Great idea! I don't think he cut anything out of that 18" cabinet, so maybe they'd take it back. To the left of the dishwasher is another cabinet...he chose a skinny one, and I'd like my other size back, but maybe there's something else that could go in there. He's already cut out the hole for the refrigerator water line to go through.


----------



## Domo (Nov 9, 2018)

Your contractor messed up. If the contractor has any honor, he/she now owns the cabinets.

Don't let him talk you into making the right cabinet smaller so that he can slip the sink base over - it's just wrong. Plus, the larger sink base will not make up for the lost storage in the right cabinet if it's made smaller especially when he finds out he needs a filler (see the following paragraph).

You may need a 1-1/2 filler on the end of the right cabinet so that the drawers on the peninsula will clear each other when the knobs/handles are attached and the drawers are opened.

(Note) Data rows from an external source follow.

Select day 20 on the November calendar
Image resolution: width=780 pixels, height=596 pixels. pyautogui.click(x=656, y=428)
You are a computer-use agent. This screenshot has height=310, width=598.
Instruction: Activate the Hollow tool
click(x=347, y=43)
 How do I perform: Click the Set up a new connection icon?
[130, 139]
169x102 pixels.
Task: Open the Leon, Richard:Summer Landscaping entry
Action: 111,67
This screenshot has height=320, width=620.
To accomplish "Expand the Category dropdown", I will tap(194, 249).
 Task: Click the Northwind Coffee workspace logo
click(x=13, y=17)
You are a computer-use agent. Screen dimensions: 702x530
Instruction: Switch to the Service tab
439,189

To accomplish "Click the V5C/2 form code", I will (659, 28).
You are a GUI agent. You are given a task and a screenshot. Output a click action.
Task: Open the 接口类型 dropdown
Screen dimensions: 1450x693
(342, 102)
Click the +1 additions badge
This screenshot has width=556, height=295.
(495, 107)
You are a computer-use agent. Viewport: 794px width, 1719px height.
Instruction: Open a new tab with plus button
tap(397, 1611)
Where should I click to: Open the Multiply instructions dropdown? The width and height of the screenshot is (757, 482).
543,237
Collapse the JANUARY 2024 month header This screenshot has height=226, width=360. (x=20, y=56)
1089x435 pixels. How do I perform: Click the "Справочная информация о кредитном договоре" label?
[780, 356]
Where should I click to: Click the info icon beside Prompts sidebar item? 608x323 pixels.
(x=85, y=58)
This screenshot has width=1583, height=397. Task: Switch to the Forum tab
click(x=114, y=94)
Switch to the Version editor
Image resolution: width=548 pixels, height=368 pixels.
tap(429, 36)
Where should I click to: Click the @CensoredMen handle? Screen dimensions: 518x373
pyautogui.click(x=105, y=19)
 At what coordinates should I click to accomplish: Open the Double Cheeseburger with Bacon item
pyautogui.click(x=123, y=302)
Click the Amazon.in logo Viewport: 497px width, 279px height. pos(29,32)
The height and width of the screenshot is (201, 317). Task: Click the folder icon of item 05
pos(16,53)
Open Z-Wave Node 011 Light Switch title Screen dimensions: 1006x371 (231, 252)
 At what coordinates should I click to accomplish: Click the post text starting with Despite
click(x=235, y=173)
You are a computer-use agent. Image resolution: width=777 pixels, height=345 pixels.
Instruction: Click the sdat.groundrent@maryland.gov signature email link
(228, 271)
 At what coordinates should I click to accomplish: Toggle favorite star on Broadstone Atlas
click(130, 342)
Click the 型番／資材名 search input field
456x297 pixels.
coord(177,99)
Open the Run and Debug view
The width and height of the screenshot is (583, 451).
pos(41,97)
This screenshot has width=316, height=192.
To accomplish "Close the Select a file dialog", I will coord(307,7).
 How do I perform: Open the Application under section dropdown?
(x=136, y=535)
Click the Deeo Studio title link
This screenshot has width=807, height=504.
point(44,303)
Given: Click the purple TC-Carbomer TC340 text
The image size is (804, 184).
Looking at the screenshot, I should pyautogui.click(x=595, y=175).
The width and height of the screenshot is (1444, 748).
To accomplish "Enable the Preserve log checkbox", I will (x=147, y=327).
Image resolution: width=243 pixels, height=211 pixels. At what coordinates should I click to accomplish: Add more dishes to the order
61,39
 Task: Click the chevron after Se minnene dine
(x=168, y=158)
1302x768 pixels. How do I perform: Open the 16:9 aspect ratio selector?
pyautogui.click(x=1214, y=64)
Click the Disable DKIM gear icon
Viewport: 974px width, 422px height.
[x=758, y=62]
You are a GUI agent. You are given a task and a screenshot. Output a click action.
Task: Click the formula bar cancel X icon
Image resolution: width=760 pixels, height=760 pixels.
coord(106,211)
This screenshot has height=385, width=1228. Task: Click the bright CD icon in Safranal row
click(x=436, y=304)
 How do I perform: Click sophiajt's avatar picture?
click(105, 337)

Any space (6" cited by others) can easily become a tall open cabinet for cookie sheets and cutting boards - or, wine rack!


----------



## huesmann (Aug 18, 2011)

If you can find a 27" standard base cabinet, the contractor can simply omit the drawers and permanently affix the drawer fronts to the cabinet. Or even fab up a handy sponge drawer or something: How To: Make a sink base out of a regular cabinet. – Kick Ass or Die


----------



## Two Knots (Nov 12, 2011)

Don’t settle...get what you want, it’s your kitchen...The set up that your contractor did would drive me crazy. Make him change it to the proper size.


----------



## Ronnie833 (Jan 9, 2021)

I think you should get a larger sink. The sink is the most important work area of a kitchen. Sinks are limited by the size of the cabinet. So you’d missing an opportunity to get a bigger sink. Don’t let the tail wag the dog. Being centered on the window is nice, but not at the expense of a smaller sink or an off-centered sink (with respect to the base). A larger sink is also less noticeable when it’s off center from the window. Further, you can play with the placement of the faucets to make it more centered-looking.


----------



## JenSaks (Mar 16, 2021)

I know. We did consider that. We got a got a Kraus 24x9" deep sink. Can't wait to install it! The old one is 6" deep, which generally has been fine too, but I'll appreciate the new depth. I think it's plenty...we're getting a wonderful new Bosch dishwasher and will seldom hand wash many dishes. More width might be nice, but it would also diminish my work area.


----------